In June, she returns to Uganda’s capital, Kampala, to open a much-needed support center for survivors of trafficking. Armed with a $50,000 award from fashion designer Diane von Furstenberg’s foundation, Igoye hopes the “Dream Revival Center” will help fill an aching void. Uganda offers few services for those who’ve been trafficked and too often, even if survivors do escape, they find themselves no longer welcome by family and friends or left without money or a place to stay. With no one to trust, victims call in the middle of the night to have Igoye take them to her home. But after two law enforcement colleagues were shot dead recently, Igoye says it’s not safe to take victims in.
She’s careful but fatalistic about her life’s work. “If they want to get you, they get you. But I’ve also settled for the idea that I’d rather die doing something like this than dying in my sleep. It would be boring!” she mused.
Ultimately, Igoye hopes the center will allow survivors to reclaim their lives and pursue justice. “We often don’t win cases in court because traffickers … know where to get the survivors” and “make them withdraw cases,” she said.
Between classes, Igoye speaks to groups across the country, including the United Nations, the State Department, and law enforcement and anti-trafficking professionals. She also raises awareness and promotes advocacy for girls and women to groups of university and high school students. Last summer, she visited a Las Vegas clinic with Nevada’s U.S. senators, met with trafficked women being held at area detention centers, participated in a raid to rescue 100 trafficked children, and went to the U.S.-Mexico border to discuss border management with patrol guards. Recently, she was chosen by the Clinton Global Initiative University to mentor participants working in criminal justice, and she’s working with the BBC on a documentary about trafficking.
Igoye said leaving the front lines to spend a year at Harvard has been both intellectually rewarding and a respite from the horrors she deals with daily.

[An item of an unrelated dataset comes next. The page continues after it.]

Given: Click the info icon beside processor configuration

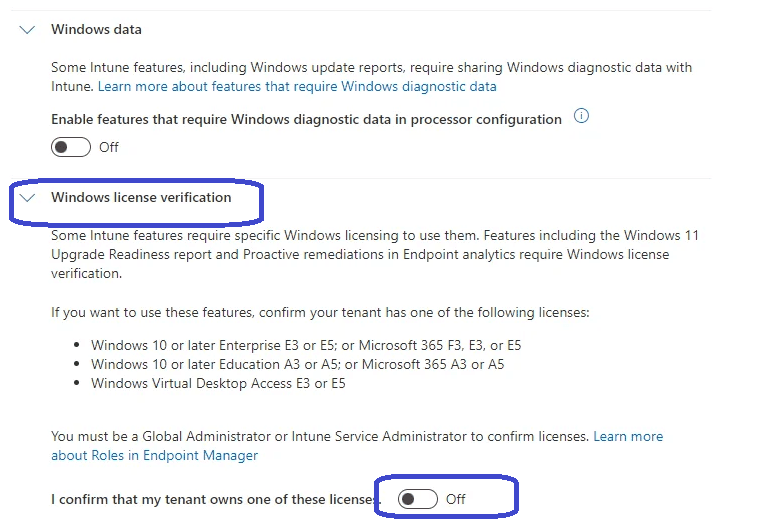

“It’s not just about what you learn in class, it’s the confidence you get. Because I’m thinking, how did I end up here, there are so many smart people? And they drum it into you: You deserve to be here,” she said. “So, you get all that out of your head and then you just go for whatever you want. That’s the beauty of being accepted in a school like this.”
And what’s next?
“Eventually, I should run for office,” Igoye said. “With this education, they can no longer say ‘she’s not qualified,’ so who knows?”